§ **EXERCISE INSTRUCTIONS**: Verbatim copy, images removed: write out the entries below.

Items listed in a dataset
*-*-*

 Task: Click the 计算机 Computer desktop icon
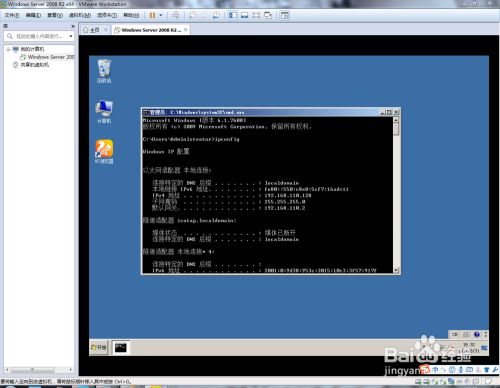[104, 112]
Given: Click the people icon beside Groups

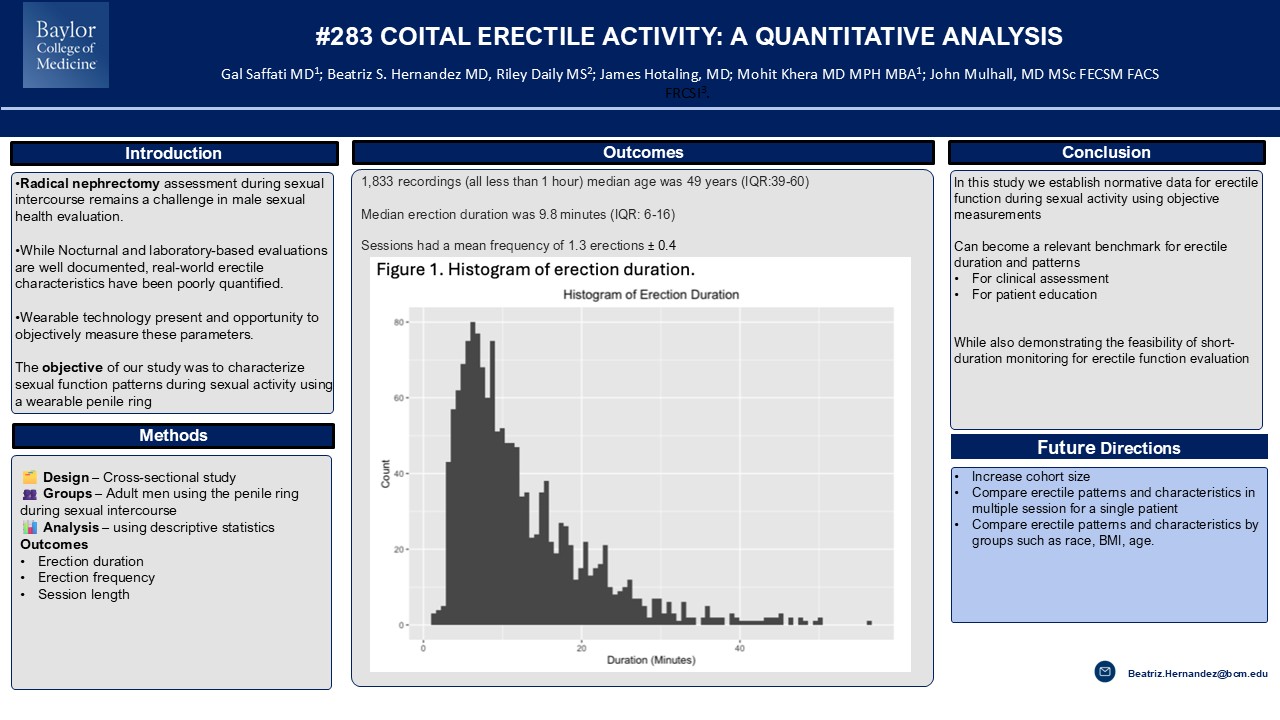Looking at the screenshot, I should click(x=29, y=494).
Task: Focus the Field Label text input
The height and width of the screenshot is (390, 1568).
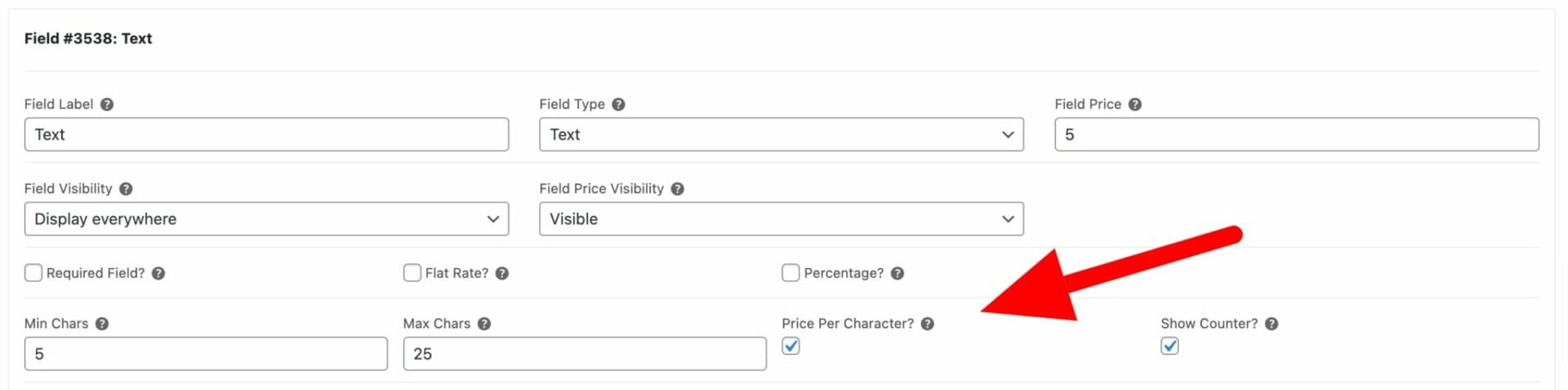Action: [266, 134]
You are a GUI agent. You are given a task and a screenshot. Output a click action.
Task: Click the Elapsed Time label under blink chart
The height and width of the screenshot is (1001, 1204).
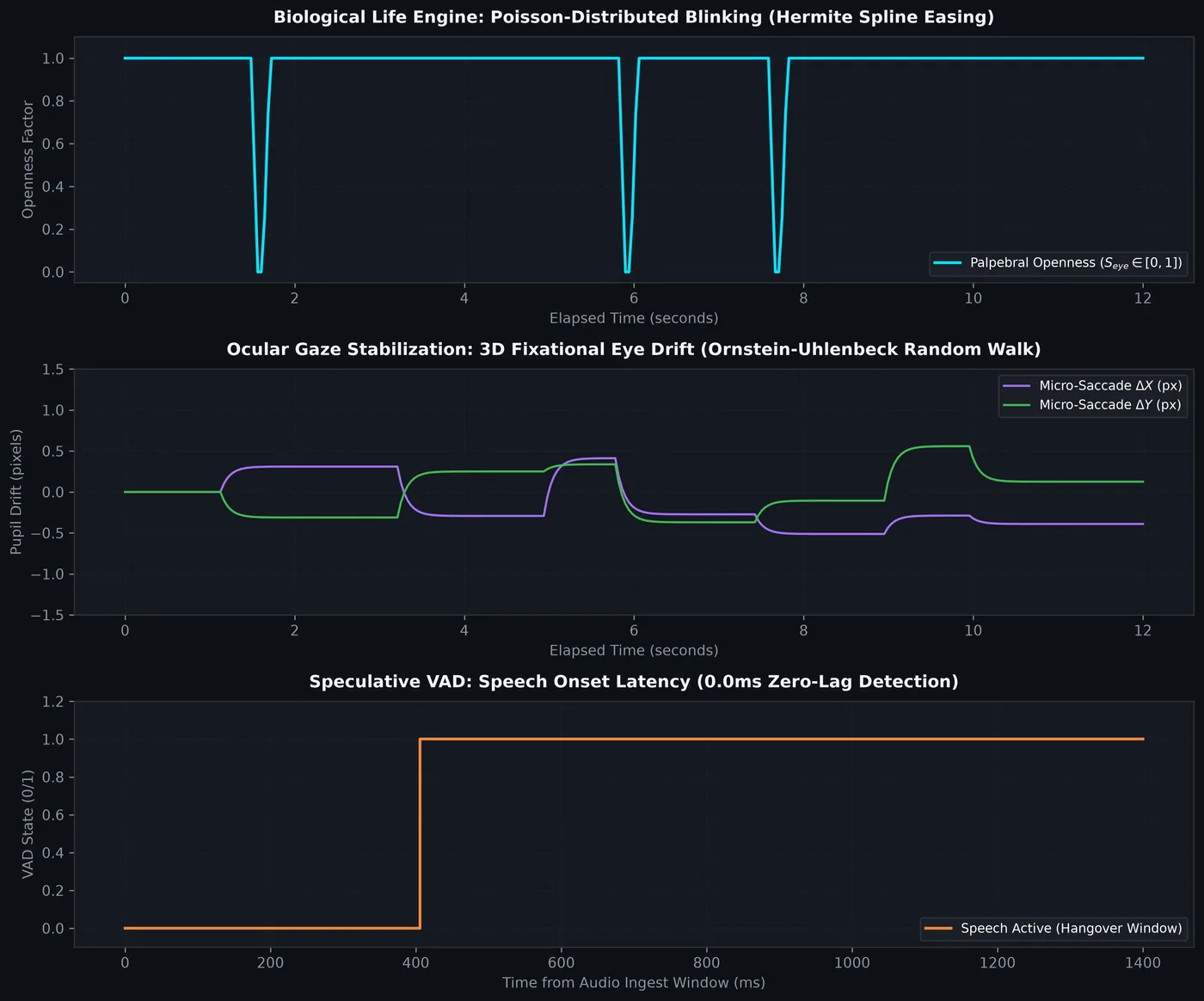pos(634,318)
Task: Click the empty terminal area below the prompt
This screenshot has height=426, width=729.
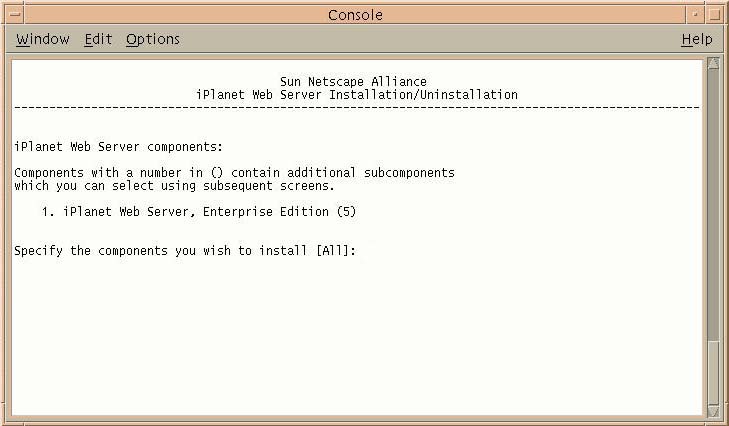Action: (357, 335)
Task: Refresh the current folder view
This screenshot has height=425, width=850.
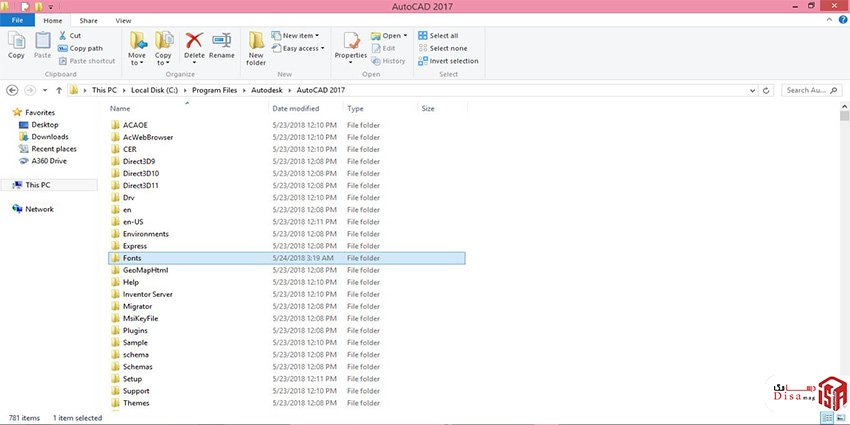Action: point(766,90)
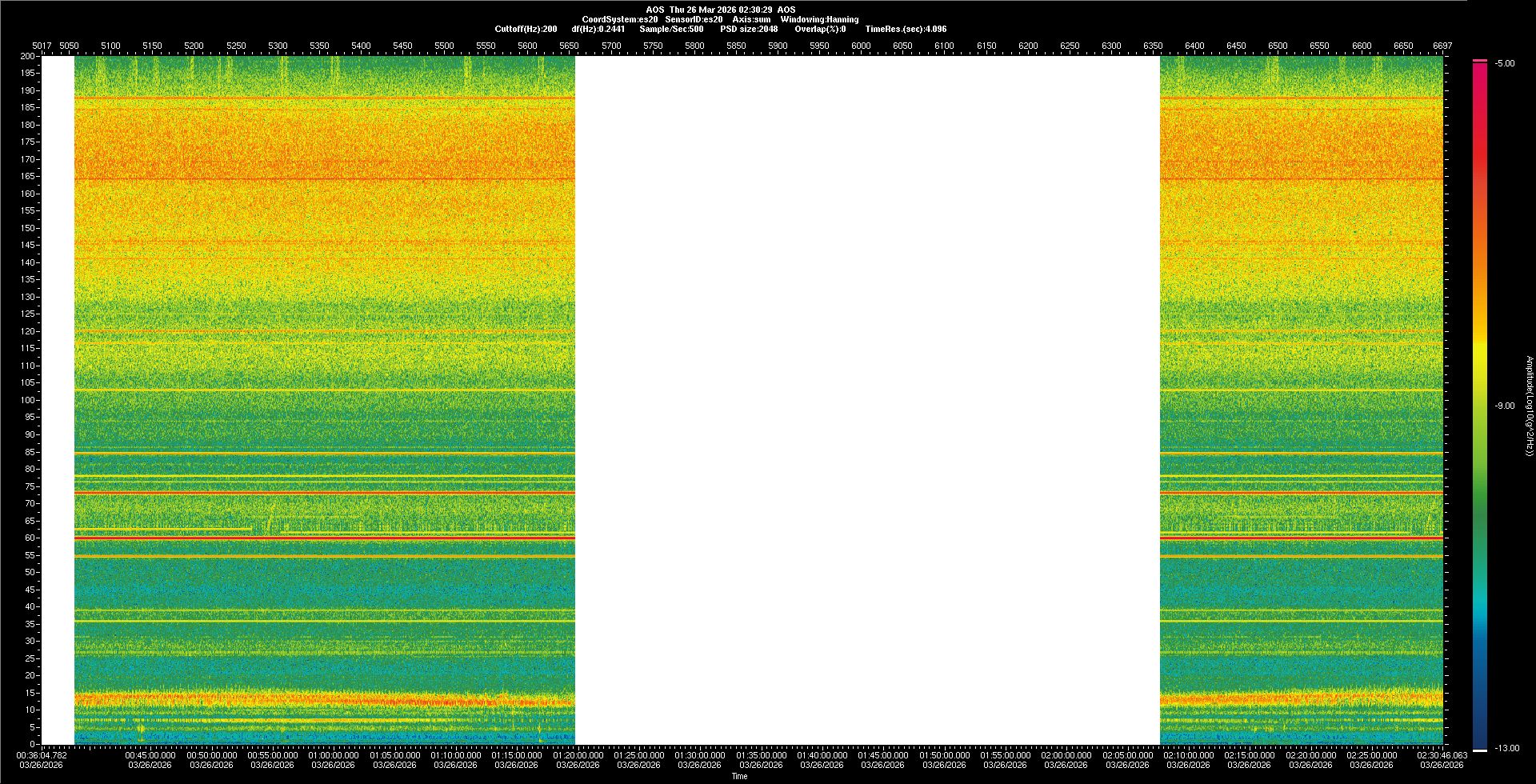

*-*-*

§ **SOLVED PROBLEM**:
 Task: Click the 计算机 Computer desktop icon
[104, 112]
Given: Click the people icon beside Groups

Looking at the screenshot, I should click(x=29, y=494).
Task: Focus the Field Label text input
The height and width of the screenshot is (390, 1568).
Action: [266, 134]
You are a GUI agent. You are given a task and a screenshot. Output a click action.
Task: Click the Elapsed Time label under blink chart
The height and width of the screenshot is (1001, 1204).
pos(634,318)
Task: Click the empty terminal area below the prompt
This screenshot has height=426, width=729.
Action: (357, 335)
Task: Refresh the current folder view
This screenshot has height=425, width=850.
Action: point(766,90)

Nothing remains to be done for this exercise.